[start]
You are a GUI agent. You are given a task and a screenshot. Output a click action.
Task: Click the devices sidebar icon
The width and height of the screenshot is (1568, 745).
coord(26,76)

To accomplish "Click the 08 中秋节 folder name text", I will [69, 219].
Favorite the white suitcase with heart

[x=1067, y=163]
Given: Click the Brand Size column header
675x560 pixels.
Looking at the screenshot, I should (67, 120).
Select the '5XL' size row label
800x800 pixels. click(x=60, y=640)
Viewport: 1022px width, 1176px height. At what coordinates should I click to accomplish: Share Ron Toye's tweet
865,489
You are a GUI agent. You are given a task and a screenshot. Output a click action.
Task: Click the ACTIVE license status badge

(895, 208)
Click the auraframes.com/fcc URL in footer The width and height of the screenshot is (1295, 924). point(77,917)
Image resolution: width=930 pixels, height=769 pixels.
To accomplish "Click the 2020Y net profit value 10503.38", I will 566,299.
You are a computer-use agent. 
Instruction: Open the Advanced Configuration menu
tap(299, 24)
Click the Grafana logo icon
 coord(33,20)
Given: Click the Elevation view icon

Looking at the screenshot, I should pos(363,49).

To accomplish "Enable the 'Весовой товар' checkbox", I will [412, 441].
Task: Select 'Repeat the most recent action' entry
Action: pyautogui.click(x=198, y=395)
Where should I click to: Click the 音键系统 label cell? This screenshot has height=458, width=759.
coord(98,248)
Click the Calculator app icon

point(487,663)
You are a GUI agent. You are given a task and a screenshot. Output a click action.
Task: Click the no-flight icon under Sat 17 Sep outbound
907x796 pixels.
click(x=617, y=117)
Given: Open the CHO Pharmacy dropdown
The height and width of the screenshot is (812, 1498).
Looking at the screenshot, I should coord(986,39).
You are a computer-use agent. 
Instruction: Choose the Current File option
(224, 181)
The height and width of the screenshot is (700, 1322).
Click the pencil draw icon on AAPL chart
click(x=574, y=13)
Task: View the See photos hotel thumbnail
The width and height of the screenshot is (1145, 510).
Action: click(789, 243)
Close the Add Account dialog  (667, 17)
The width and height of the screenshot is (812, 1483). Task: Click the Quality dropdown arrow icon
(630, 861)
[end]
_Task statement_. Render every line of the items above as a JSON list of strings, one string per line, with blank lines omitted.

_Written answer_.
[
  "You are a GUI agent. You are given a task and a screenshot. Output a click action.",
  "Task: Click the devices sidebar icon",
  "The width and height of the screenshot is (1568, 745).",
  "coord(26,76)",
  "To accomplish \"Click the 08 中秋节 folder name text\", I will [69, 219].",
  "Favorite the white suitcase with heart",
  "[x=1067, y=163]",
  "Given: Click the Brand Size column header",
  "675x560 pixels.",
  "Looking at the screenshot, I should (67, 120).",
  "Select the '5XL' size row label",
  "800x800 pixels. click(x=60, y=640)",
  "Viewport: 1022px width, 1176px height. At what coordinates should I click to accomplish: Share Ron Toye's tweet",
  "865,489",
  "You are a GUI agent. You are given a task and a screenshot. Output a click action.",
  "Task: Click the ACTIVE license status badge",
  "(895, 208)",
  "Click the auraframes.com/fcc URL in footer The width and height of the screenshot is (1295, 924). point(77,917)",
  "Image resolution: width=930 pixels, height=769 pixels.",
  "To accomplish \"Click the 2020Y net profit value 10503.38\", I will 566,299.",
  "You are a computer-use agent. ",
  "Instruction: Open the Advanced Configuration menu",
  "tap(299, 24)",
  "Click the Grafana logo icon",
  " coord(33,20)",
  "Given: Click the Elevation view icon",
  "Looking at the screenshot, I should pos(363,49).",
  "To accomplish \"Enable the 'Весовой товар' checkbox\", I will [412, 441].",
  "Task: Select 'Repeat the most recent action' entry",
  "Action: pyautogui.click(x=198, y=395)",
  "Where should I click to: Click the 音键系统 label cell? This screenshot has height=458, width=759.",
  "coord(98,248)",
  "Click the Calculator app icon",
  "point(487,663)",
  "You are a GUI agent. You are given a task and a screenshot. Output a click action.",
  "Task: Click the no-flight icon under Sat 17 Sep outbound",
  "907x796 pixels.",
  "click(x=617, y=117)",
  "Given: Open the CHO Pharmacy dropdown",
  "The height and width of the screenshot is (812, 1498).",
  "Looking at the screenshot, I should coord(986,39).",
  "You are a computer-use agent. ",
  "Instruction: Choose the Current File option",
  "(224, 181)",
  "The height and width of the screenshot is (700, 1322).",
  "Click the pencil draw icon on AAPL chart",
  "click(x=574, y=13)",
  "Task: View the See photos hotel thumbnail",
  "The width and height of the screenshot is (1145, 510).",
  "Action: click(789, 243)",
  "Close the Add Account dialog  (667, 17)",
  "The width and height of the screenshot is (812, 1483). Task: Click the Quality dropdown arrow icon",
  "(630, 861)"
]